Turn everything from the start of the records down to the line containing "pos(645,41)", inclusive, into a numbered list. Skip blank lines and leave the pictures out.

===============

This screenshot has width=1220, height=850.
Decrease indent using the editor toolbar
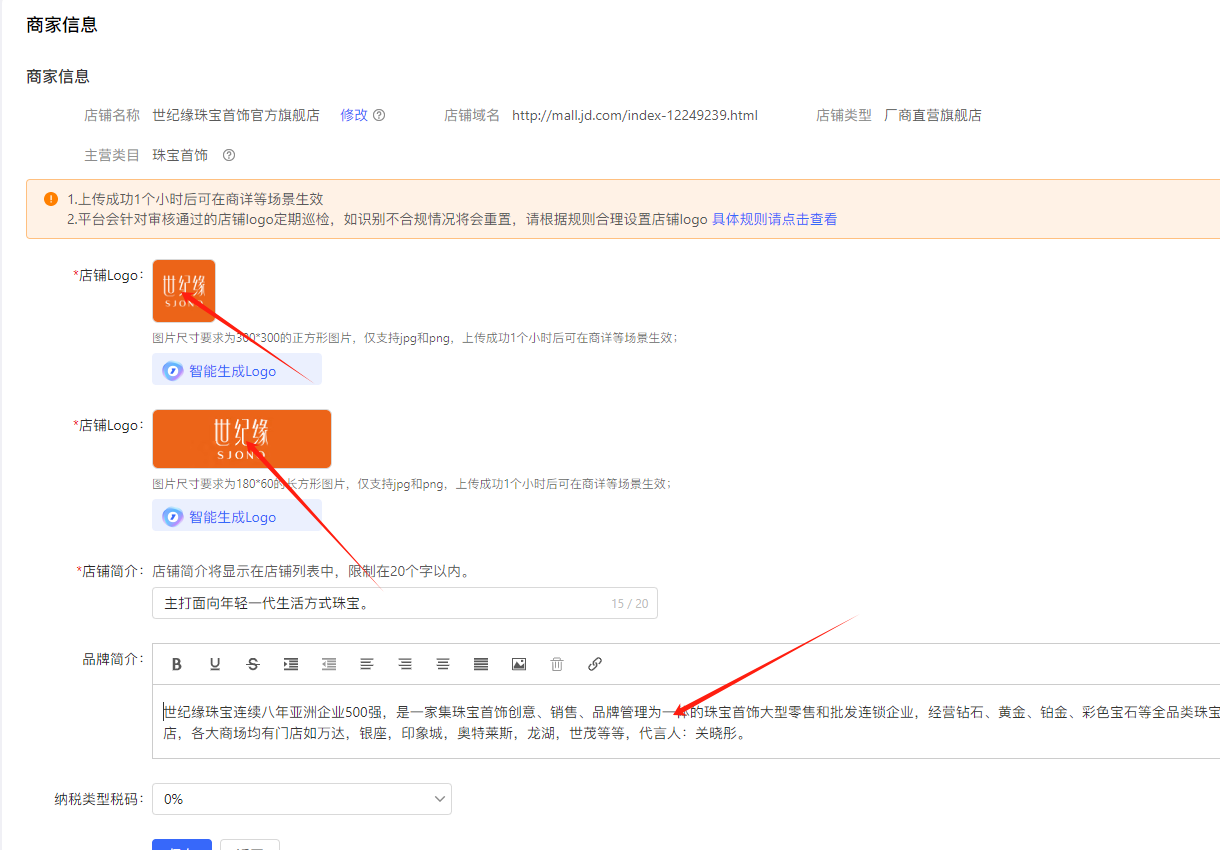click(329, 664)
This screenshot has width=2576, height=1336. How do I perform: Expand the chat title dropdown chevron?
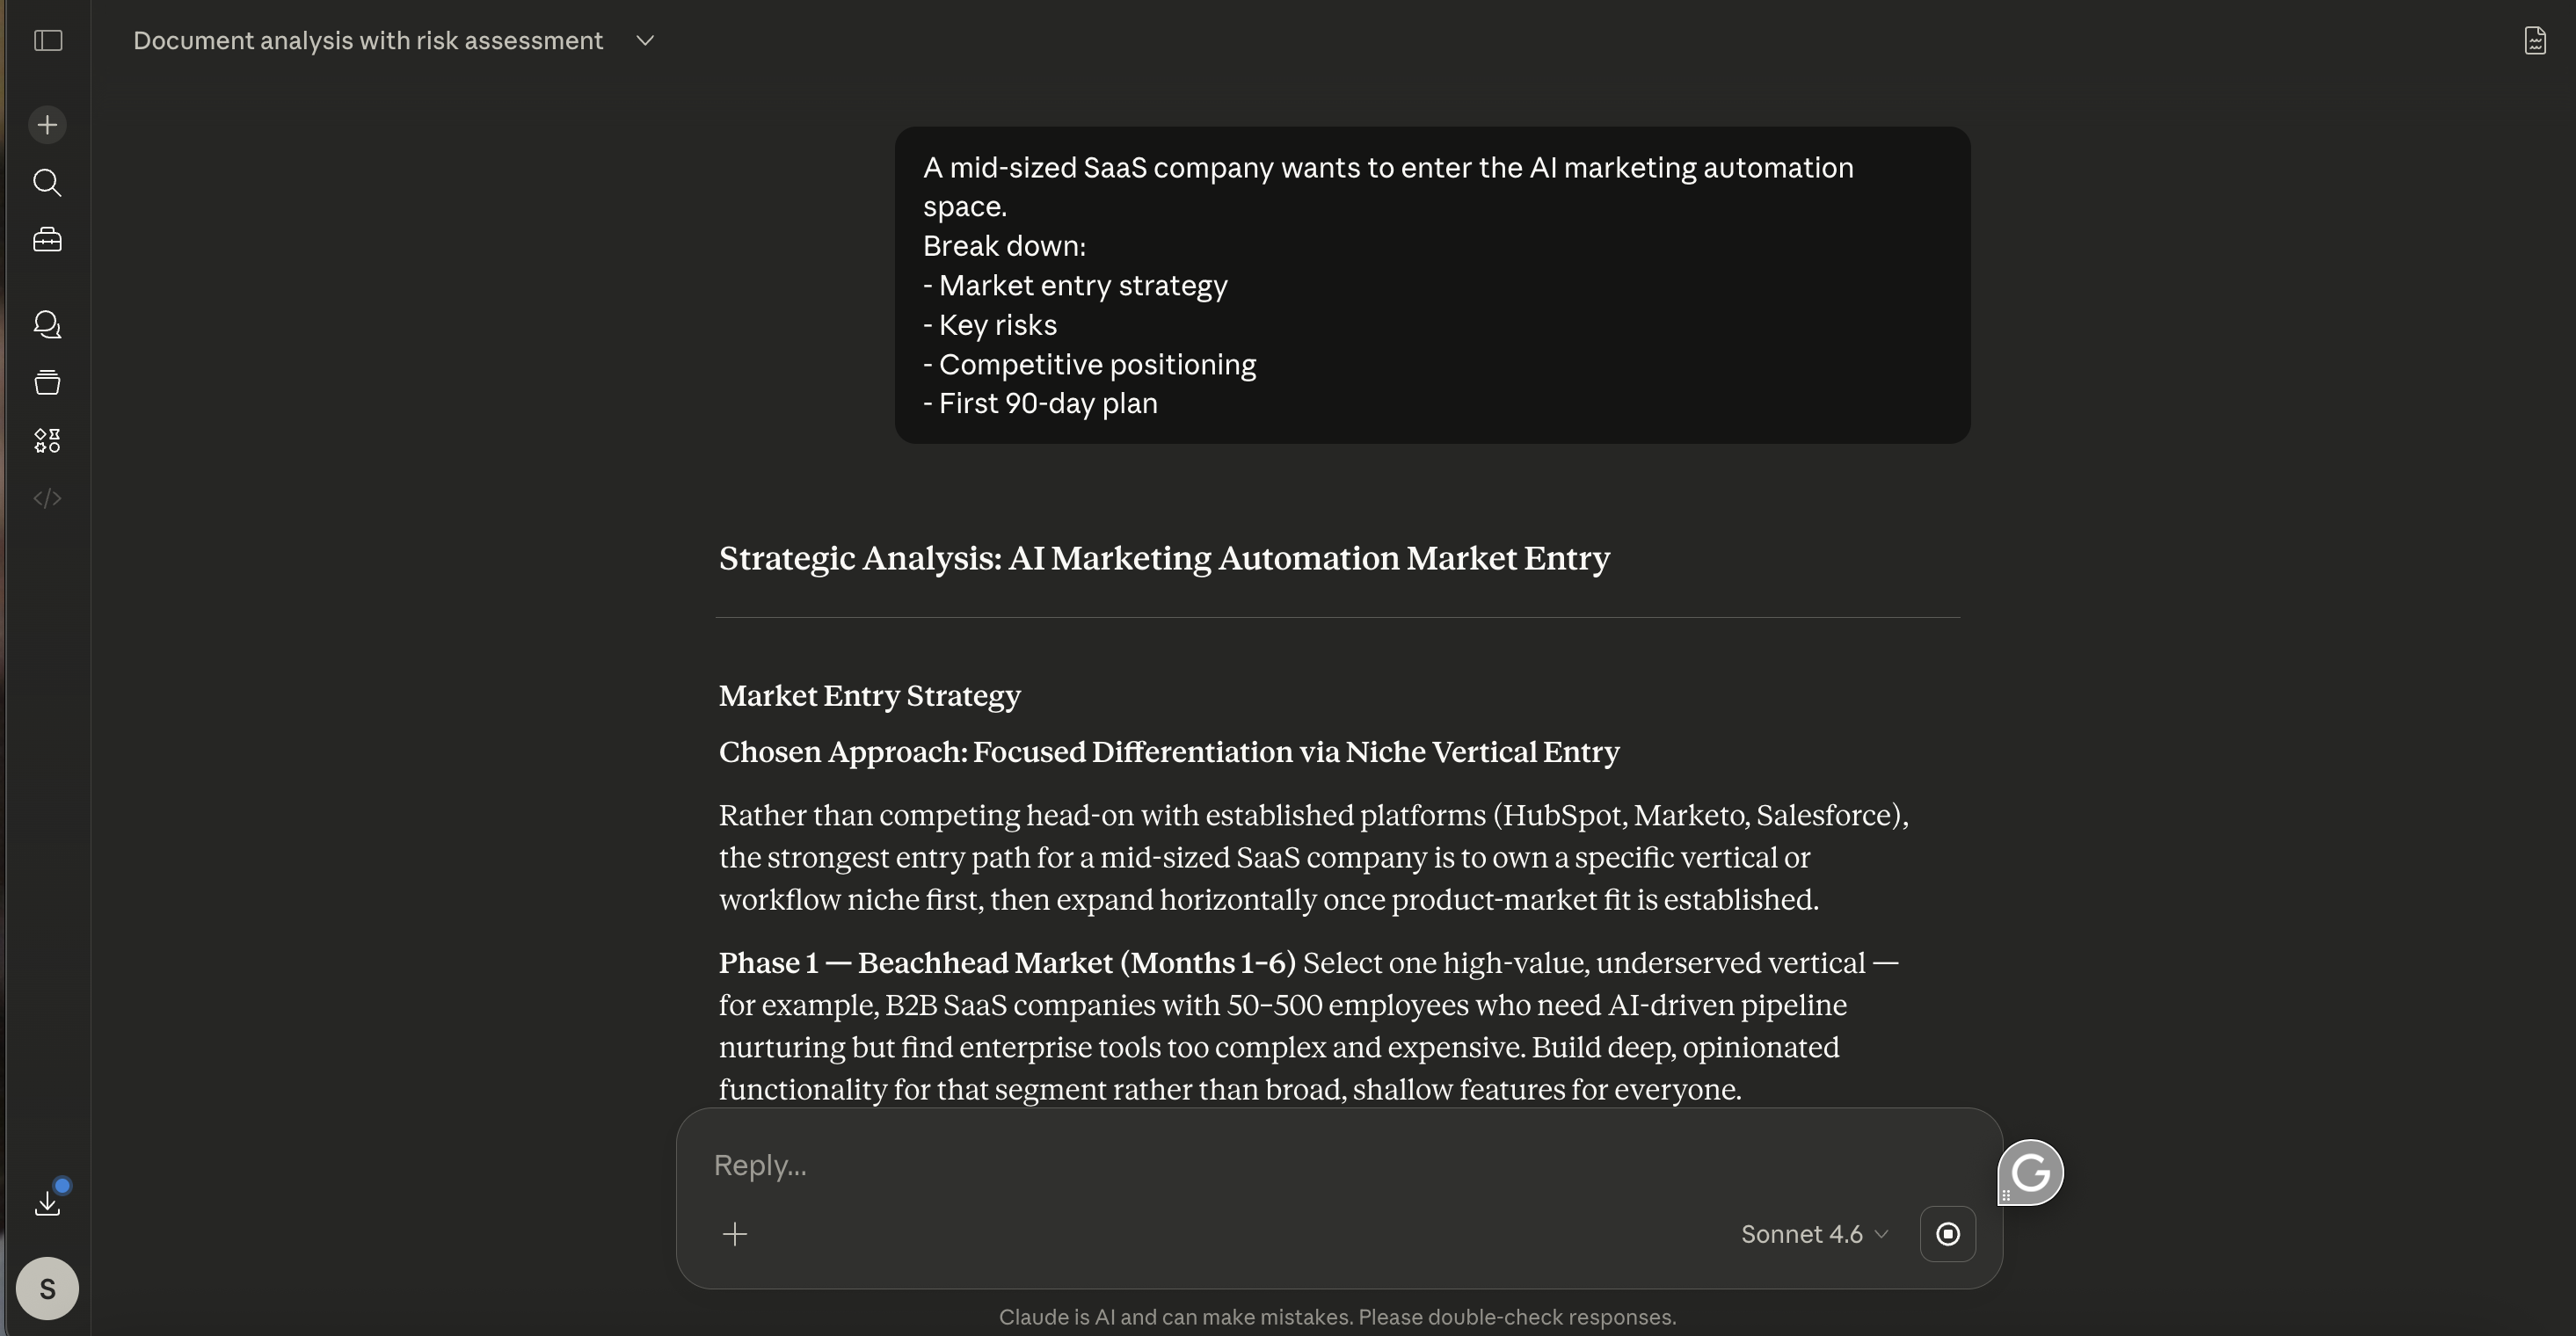pos(645,41)

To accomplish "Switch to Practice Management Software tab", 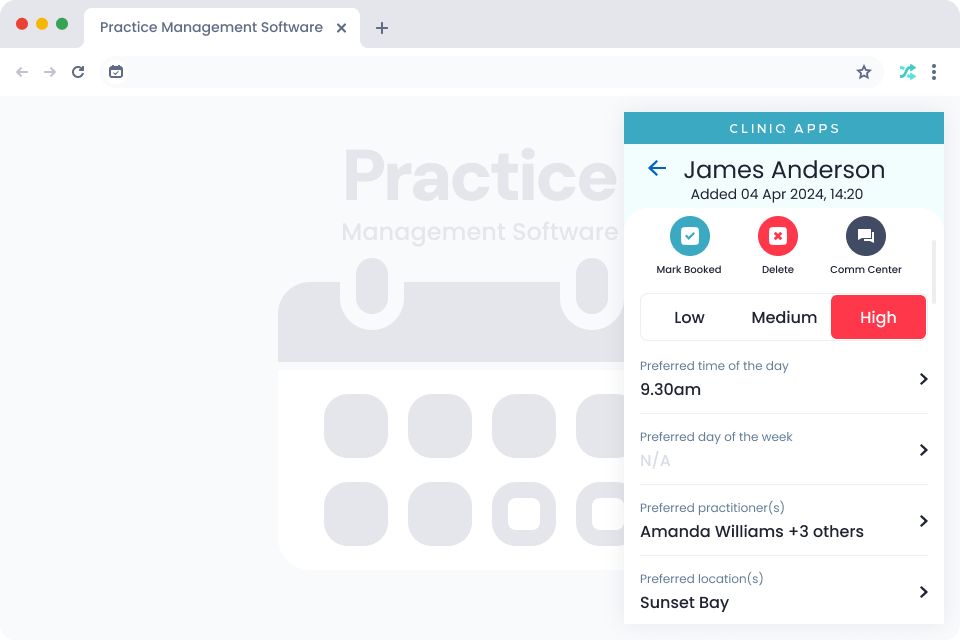I will click(211, 28).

===============

Complete response:
1. This screenshot has width=1220, height=850.
2. Decrease indent using the editor toolbar
3. click(329, 664)
4. This screenshot has width=2576, height=1336. How do I perform: Expand the chat title dropdown chevron?
5. pos(645,41)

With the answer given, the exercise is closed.